Дегуманизация и демонизация – враг лишается человеческого статуса и наделяется демоническими чертами и характеристиками либо прямо ассоциируется с «темными силами» в религии (дьяволом в христианстве, Амалеком в иудаизме, Ангра-Майнью и «храфстрой» в зороастризме; ср. концепцию США как «великого сатаны» в идеологии Ирана после 1979 г.). Для определения врага часто используются биологические метафоры разложения и медицинские тропы заразной болезни (ср. «тлетворное влияние Запада») – не просто нечеловеческой, но и губительной для людей. В создании образа врага задействуются те же дискурсивные и практические стратегии дегуманизации, что и в пенитенциарных учреждениях вроде тюрьмы: из социальных психологов их описывал Ф. Зимбардо (автор Стэнфордского тюремного эксперимента), из социологов – представители символического интеракционизма (И. Гофман).

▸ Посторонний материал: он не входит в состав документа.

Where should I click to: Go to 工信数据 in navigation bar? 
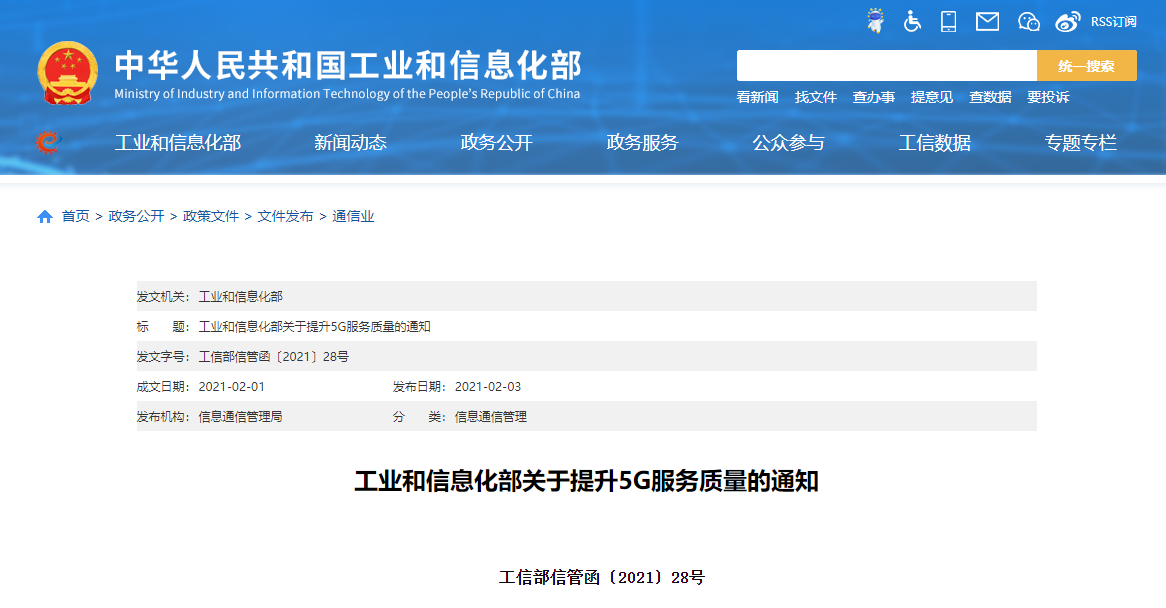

Перечисленные механизмы, с одной стороны, служат созданию образа врага, с другой – провоцируют и легитимируют насилие в отношении тех или иных социальных групп, тем самым сублимируя внутренние противоречия сообщества. Также в результате одновременной параллельной работы этих механизмов «враги» оформляются в относительно строгую иерархию, на вершине которой находятся абстрактные и метафизические враги (Люцифер, «враги Свободы», организаторы «мирового еврейского заговора»), а далее по убывающей – более реальные социально-политические противники, которые «опознаются» в качестве прислужников либо, реже, невольных пособников вышестоящих «врагов». Иерархия «врагов», равно абстрактных и конкретных, внешних и внутренних, рассматривается как единая структура, которой приписывается стремление к уничтожению либо же подчинению «нас» в качестве группы.